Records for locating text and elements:
========

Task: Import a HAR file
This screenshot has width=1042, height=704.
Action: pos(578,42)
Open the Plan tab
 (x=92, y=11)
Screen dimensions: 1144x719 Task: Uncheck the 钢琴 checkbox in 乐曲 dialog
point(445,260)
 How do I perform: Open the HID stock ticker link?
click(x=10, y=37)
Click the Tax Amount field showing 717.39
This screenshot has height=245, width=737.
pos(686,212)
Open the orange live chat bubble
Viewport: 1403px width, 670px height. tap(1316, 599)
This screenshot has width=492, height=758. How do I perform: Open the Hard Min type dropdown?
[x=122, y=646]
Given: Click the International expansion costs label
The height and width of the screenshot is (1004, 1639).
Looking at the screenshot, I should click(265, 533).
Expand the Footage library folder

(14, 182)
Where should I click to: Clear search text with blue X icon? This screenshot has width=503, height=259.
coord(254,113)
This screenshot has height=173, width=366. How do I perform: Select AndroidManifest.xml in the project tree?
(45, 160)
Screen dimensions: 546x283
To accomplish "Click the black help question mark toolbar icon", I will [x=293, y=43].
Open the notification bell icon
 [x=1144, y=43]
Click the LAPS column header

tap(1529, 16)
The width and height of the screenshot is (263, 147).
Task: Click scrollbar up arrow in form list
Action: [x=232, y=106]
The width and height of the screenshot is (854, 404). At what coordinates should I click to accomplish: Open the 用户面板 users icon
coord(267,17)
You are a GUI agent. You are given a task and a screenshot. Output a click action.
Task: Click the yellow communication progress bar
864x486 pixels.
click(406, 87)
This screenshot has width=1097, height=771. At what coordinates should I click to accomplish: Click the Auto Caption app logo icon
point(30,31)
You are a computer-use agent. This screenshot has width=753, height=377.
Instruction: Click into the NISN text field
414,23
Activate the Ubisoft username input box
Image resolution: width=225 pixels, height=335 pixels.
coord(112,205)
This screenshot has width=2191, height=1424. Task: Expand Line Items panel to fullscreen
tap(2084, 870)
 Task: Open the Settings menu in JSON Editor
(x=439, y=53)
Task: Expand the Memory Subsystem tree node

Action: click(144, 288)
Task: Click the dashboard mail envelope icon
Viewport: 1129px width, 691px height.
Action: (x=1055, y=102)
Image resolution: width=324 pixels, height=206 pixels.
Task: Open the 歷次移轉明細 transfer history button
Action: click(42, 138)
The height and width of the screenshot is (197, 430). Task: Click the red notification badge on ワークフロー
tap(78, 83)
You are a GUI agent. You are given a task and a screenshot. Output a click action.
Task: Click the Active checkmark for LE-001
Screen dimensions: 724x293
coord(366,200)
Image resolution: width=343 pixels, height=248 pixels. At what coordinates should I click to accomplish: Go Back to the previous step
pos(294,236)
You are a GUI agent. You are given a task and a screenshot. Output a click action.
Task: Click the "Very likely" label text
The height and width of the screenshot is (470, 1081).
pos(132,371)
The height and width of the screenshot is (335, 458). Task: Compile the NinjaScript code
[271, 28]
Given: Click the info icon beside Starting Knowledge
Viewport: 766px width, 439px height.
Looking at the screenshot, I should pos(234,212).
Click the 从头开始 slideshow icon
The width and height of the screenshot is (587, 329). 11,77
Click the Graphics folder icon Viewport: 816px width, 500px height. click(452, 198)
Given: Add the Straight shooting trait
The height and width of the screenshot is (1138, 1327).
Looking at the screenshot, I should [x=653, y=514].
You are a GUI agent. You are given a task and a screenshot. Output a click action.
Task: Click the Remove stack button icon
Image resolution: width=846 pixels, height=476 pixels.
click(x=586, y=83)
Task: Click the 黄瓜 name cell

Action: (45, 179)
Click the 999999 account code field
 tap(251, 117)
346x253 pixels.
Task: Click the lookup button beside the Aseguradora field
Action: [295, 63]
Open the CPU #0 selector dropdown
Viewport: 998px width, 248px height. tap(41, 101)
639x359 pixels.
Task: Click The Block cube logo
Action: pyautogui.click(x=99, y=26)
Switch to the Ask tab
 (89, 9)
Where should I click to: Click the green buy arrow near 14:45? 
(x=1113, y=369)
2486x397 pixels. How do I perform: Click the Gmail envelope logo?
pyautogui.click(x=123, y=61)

========

* Exercise brief: Transcribe the records verbatim, from the first line up to and including the line containing "pos(686,212)".

* The completed task:
Task: Import a HAR file
This screenshot has width=1042, height=704.
Action: pos(578,42)
Open the Plan tab
 (x=92, y=11)
Screen dimensions: 1144x719 Task: Uncheck the 钢琴 checkbox in 乐曲 dialog
point(445,260)
 How do I perform: Open the HID stock ticker link?
click(x=10, y=37)
Click the Tax Amount field showing 717.39
This screenshot has height=245, width=737.
pos(686,212)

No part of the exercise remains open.